◆ EXERCISE ◆
Repeat every line of the data below without changing anything.

◆ SUPPLIED ENTRIES ◆
— START —

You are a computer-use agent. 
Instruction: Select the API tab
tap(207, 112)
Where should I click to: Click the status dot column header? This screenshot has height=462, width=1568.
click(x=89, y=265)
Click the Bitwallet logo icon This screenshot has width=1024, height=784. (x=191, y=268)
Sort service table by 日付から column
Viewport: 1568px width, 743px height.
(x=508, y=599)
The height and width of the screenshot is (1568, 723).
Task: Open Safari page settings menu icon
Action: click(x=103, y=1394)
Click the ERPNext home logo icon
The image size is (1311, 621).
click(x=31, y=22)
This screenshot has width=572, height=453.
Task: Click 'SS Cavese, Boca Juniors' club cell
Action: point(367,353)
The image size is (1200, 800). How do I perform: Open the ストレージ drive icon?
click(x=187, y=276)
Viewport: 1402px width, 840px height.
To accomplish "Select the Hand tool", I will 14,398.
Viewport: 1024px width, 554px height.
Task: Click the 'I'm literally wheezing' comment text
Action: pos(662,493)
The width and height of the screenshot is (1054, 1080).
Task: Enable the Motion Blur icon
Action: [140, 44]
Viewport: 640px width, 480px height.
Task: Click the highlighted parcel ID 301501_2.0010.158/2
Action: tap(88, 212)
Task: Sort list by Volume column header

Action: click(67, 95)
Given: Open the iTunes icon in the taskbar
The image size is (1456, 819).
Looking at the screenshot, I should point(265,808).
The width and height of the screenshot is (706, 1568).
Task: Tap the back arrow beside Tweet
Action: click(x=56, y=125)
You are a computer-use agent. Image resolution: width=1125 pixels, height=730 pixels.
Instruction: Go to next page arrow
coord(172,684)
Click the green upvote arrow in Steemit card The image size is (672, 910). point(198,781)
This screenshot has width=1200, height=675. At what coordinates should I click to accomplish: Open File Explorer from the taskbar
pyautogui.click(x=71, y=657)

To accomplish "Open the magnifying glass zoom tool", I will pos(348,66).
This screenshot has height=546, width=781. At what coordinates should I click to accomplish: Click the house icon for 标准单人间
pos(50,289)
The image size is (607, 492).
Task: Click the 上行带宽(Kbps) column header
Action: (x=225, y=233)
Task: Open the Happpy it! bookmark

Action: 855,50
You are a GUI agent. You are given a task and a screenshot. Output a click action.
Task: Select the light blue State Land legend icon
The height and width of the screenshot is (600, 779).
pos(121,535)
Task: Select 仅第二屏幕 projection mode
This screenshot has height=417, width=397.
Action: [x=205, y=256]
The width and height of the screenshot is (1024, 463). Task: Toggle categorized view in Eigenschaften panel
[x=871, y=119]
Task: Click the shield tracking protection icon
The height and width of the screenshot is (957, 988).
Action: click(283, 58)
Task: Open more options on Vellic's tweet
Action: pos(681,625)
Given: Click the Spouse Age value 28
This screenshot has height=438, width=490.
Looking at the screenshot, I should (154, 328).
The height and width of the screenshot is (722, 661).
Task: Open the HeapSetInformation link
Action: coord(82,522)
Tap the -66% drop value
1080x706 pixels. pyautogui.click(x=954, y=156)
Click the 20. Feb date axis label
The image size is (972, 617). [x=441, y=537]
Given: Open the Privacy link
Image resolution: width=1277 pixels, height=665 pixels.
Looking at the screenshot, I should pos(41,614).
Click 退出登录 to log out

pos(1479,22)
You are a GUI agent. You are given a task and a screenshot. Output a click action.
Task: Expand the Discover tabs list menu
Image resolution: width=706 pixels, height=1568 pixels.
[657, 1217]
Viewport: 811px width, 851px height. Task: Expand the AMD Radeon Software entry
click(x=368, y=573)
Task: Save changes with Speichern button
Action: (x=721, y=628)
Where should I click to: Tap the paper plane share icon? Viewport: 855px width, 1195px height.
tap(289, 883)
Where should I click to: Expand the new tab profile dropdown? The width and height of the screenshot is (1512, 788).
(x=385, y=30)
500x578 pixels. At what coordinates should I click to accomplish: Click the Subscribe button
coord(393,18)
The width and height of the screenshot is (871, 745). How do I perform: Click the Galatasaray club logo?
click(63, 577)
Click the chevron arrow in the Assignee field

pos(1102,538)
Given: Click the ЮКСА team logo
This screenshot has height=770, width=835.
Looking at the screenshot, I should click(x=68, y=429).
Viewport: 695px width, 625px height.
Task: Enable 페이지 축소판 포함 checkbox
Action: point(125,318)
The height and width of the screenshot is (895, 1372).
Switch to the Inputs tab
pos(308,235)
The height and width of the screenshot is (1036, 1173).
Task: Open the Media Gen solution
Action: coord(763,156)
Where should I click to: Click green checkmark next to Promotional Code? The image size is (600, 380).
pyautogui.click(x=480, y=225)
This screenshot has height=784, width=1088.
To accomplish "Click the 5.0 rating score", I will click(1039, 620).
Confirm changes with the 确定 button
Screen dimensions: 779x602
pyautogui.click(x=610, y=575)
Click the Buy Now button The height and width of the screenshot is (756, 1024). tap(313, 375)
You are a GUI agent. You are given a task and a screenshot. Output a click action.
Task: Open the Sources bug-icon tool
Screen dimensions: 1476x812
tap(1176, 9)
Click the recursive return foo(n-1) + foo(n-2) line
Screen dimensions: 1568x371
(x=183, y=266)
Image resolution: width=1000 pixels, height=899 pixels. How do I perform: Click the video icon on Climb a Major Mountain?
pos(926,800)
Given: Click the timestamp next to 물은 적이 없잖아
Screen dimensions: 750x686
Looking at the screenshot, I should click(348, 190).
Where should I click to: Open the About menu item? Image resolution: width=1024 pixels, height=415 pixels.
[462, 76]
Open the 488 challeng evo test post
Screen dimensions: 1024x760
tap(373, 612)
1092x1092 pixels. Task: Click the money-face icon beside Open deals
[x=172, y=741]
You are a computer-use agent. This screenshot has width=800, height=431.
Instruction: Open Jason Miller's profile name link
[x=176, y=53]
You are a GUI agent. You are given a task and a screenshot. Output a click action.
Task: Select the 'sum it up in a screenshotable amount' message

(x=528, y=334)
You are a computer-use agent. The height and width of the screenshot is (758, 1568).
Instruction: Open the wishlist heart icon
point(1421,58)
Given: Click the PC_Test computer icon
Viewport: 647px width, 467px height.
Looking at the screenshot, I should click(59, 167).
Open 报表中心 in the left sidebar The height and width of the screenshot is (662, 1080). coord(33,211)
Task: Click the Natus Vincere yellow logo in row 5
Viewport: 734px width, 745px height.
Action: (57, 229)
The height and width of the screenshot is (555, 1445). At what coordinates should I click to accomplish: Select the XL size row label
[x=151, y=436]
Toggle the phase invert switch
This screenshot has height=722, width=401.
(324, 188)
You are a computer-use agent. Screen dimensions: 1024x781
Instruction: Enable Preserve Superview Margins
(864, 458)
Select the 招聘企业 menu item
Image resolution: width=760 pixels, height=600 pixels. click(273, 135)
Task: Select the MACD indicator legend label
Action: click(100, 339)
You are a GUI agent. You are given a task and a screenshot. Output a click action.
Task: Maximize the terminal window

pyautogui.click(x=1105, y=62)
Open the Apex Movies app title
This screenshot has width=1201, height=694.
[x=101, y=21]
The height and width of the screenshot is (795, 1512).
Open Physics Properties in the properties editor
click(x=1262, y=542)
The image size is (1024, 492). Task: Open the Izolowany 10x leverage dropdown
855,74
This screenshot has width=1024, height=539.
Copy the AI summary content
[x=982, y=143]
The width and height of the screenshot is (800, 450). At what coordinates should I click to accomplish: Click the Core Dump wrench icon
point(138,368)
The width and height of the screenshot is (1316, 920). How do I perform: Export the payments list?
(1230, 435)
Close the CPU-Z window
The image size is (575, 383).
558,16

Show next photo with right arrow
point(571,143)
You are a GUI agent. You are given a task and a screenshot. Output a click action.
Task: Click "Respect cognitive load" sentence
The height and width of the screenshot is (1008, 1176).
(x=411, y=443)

— END —

◆ RESPONSE ◆
You are a computer-use agent. 
Instruction: Select the API tab
tap(207, 112)
Where should I click to: Click the status dot column header? This screenshot has height=462, width=1568.
click(x=89, y=265)
Click the Bitwallet logo icon This screenshot has width=1024, height=784. (x=191, y=268)
Sort service table by 日付から column
Viewport: 1568px width, 743px height.
(x=508, y=599)
The height and width of the screenshot is (1568, 723).
Task: Open Safari page settings menu icon
Action: click(x=103, y=1394)
Click the ERPNext home logo icon
The image size is (1311, 621).
click(x=31, y=22)
This screenshot has width=572, height=453.
Task: Click 'SS Cavese, Boca Juniors' club cell
Action: point(367,353)
The image size is (1200, 800). How do I perform: Open the ストレージ drive icon?
click(x=187, y=276)
Viewport: 1402px width, 840px height.
To accomplish "Select the Hand tool", I will 14,398.
Viewport: 1024px width, 554px height.
Task: Click the 'I'm literally wheezing' comment text
Action: pos(662,493)
The width and height of the screenshot is (1054, 1080).
Task: Enable the Motion Blur icon
Action: [140, 44]
Viewport: 640px width, 480px height.
Task: Click the highlighted parcel ID 301501_2.0010.158/2
Action: tap(88, 212)
Task: Sort list by Volume column header

Action: click(67, 95)
Given: Open the iTunes icon in the taskbar
The image size is (1456, 819).
Looking at the screenshot, I should point(265,808).
The width and height of the screenshot is (706, 1568).
Task: Tap the back arrow beside Tweet
Action: click(x=56, y=125)
You are a computer-use agent. Image resolution: width=1125 pixels, height=730 pixels.
Instruction: Go to next page arrow
coord(172,684)
Click the green upvote arrow in Steemit card The image size is (672, 910). point(198,781)
This screenshot has width=1200, height=675. At what coordinates should I click to accomplish: Open File Explorer from the taskbar
pyautogui.click(x=71, y=657)

To accomplish "Open the magnifying glass zoom tool", I will pos(348,66).
This screenshot has height=546, width=781. At what coordinates should I click to accomplish: Click the house icon for 标准单人间
pos(50,289)
The image size is (607, 492).
Task: Click the 上行带宽(Kbps) column header
Action: (x=225, y=233)
Task: Open the Happpy it! bookmark

Action: 855,50
You are a GUI agent. You are given a task and a screenshot. Output a click action.
Task: Select the light blue State Land legend icon
The height and width of the screenshot is (600, 779).
pos(121,535)
Task: Select 仅第二屏幕 projection mode
This screenshot has height=417, width=397.
Action: [x=205, y=256]
The width and height of the screenshot is (1024, 463). Task: Toggle categorized view in Eigenschaften panel
[x=871, y=119]
Task: Click the shield tracking protection icon
The height and width of the screenshot is (957, 988).
Action: click(283, 58)
Task: Open more options on Vellic's tweet
Action: pos(681,625)
Given: Click the Spouse Age value 28
This screenshot has height=438, width=490.
Looking at the screenshot, I should (154, 328).
The height and width of the screenshot is (722, 661).
Task: Open the HeapSetInformation link
Action: coord(82,522)
Tap the -66% drop value
1080x706 pixels. pyautogui.click(x=954, y=156)
Click the 20. Feb date axis label
The image size is (972, 617). [x=441, y=537]
Given: Open the Privacy link
Image resolution: width=1277 pixels, height=665 pixels.
Looking at the screenshot, I should pos(41,614).
Click 退出登录 to log out

pos(1479,22)
You are a GUI agent. You are given a task and a screenshot. Output a click action.
Task: Expand the Discover tabs list menu
Image resolution: width=706 pixels, height=1568 pixels.
[657, 1217]
Viewport: 811px width, 851px height. Task: Expand the AMD Radeon Software entry
click(x=368, y=573)
Task: Save changes with Speichern button
Action: (x=721, y=628)
Where should I click to: Tap the paper plane share icon? Viewport: 855px width, 1195px height.
tap(289, 883)
Where should I click to: Expand the new tab profile dropdown? The width and height of the screenshot is (1512, 788).
(x=385, y=30)
500x578 pixels. At what coordinates should I click to accomplish: Click the Subscribe button
coord(393,18)
The width and height of the screenshot is (871, 745). How do I perform: Click the Galatasaray club logo?
click(63, 577)
Click the chevron arrow in the Assignee field

pos(1102,538)
Given: Click the ЮКСА team logo
This screenshot has height=770, width=835.
Looking at the screenshot, I should click(x=68, y=429).
Viewport: 695px width, 625px height.
Task: Enable 페이지 축소판 포함 checkbox
Action: point(125,318)
The height and width of the screenshot is (895, 1372).
Switch to the Inputs tab
pos(308,235)
The height and width of the screenshot is (1036, 1173).
Task: Open the Media Gen solution
Action: coord(763,156)
Where should I click to: Click green checkmark next to Promotional Code? The image size is (600, 380).
pyautogui.click(x=480, y=225)
This screenshot has height=784, width=1088.
To accomplish "Click the 5.0 rating score", I will click(1039, 620).
Confirm changes with the 确定 button
Screen dimensions: 779x602
pyautogui.click(x=610, y=575)
Click the Buy Now button The height and width of the screenshot is (756, 1024). tap(313, 375)
You are a GUI agent. You are given a task and a screenshot. Output a click action.
Task: Open the Sources bug-icon tool
Screen dimensions: 1476x812
tap(1176, 9)
Click the recursive return foo(n-1) + foo(n-2) line
Screen dimensions: 1568x371
(x=183, y=266)
Image resolution: width=1000 pixels, height=899 pixels. How do I perform: Click the video icon on Climb a Major Mountain?
pos(926,800)
Given: Click the timestamp next to 물은 적이 없잖아
Screen dimensions: 750x686
Looking at the screenshot, I should click(348, 190).
Where should I click to: Open the About menu item? Image resolution: width=1024 pixels, height=415 pixels.
[462, 76]
Open the 488 challeng evo test post
Screen dimensions: 1024x760
tap(373, 612)
1092x1092 pixels. Task: Click the money-face icon beside Open deals
[x=172, y=741]
You are a computer-use agent. This screenshot has width=800, height=431.
Instruction: Open Jason Miller's profile name link
[x=176, y=53]
You are a GUI agent. You are given a task and a screenshot. Output a click action.
Task: Select the 'sum it up in a screenshotable amount' message

(x=528, y=334)
You are a computer-use agent. The height and width of the screenshot is (758, 1568).
Instruction: Open the wishlist heart icon
point(1421,58)
Given: Click the PC_Test computer icon
Viewport: 647px width, 467px height.
Looking at the screenshot, I should click(59, 167).
Open 报表中心 in the left sidebar The height and width of the screenshot is (662, 1080). coord(33,211)
Task: Click the Natus Vincere yellow logo in row 5
Viewport: 734px width, 745px height.
Action: (57, 229)
The height and width of the screenshot is (555, 1445). At what coordinates should I click to accomplish: Select the XL size row label
[x=151, y=436]
Toggle the phase invert switch
This screenshot has height=722, width=401.
(324, 188)
You are a computer-use agent. Screen dimensions: 1024x781
Instruction: Enable Preserve Superview Margins
(864, 458)
Select the 招聘企业 menu item
Image resolution: width=760 pixels, height=600 pixels. click(273, 135)
Task: Select the MACD indicator legend label
Action: click(100, 339)
You are a GUI agent. You are given a task and a screenshot. Output a click action.
Task: Maximize the terminal window

pyautogui.click(x=1105, y=62)
Open the Apex Movies app title
This screenshot has width=1201, height=694.
[x=101, y=21]
The height and width of the screenshot is (795, 1512).
Open Physics Properties in the properties editor
click(x=1262, y=542)
The image size is (1024, 492). Task: Open the Izolowany 10x leverage dropdown
855,74
This screenshot has width=1024, height=539.
Copy the AI summary content
[x=982, y=143]
The width and height of the screenshot is (800, 450). At what coordinates should I click to accomplish: Click the Core Dump wrench icon
point(138,368)
The width and height of the screenshot is (1316, 920). How do I perform: Export the payments list?
(1230, 435)
Close the CPU-Z window
The image size is (575, 383).
558,16

Show next photo with right arrow
point(571,143)
You are a GUI agent. You are given a task and a screenshot. Output a click action.
Task: Click "Respect cognitive load" sentence
The height and width of the screenshot is (1008, 1176).
(x=411, y=443)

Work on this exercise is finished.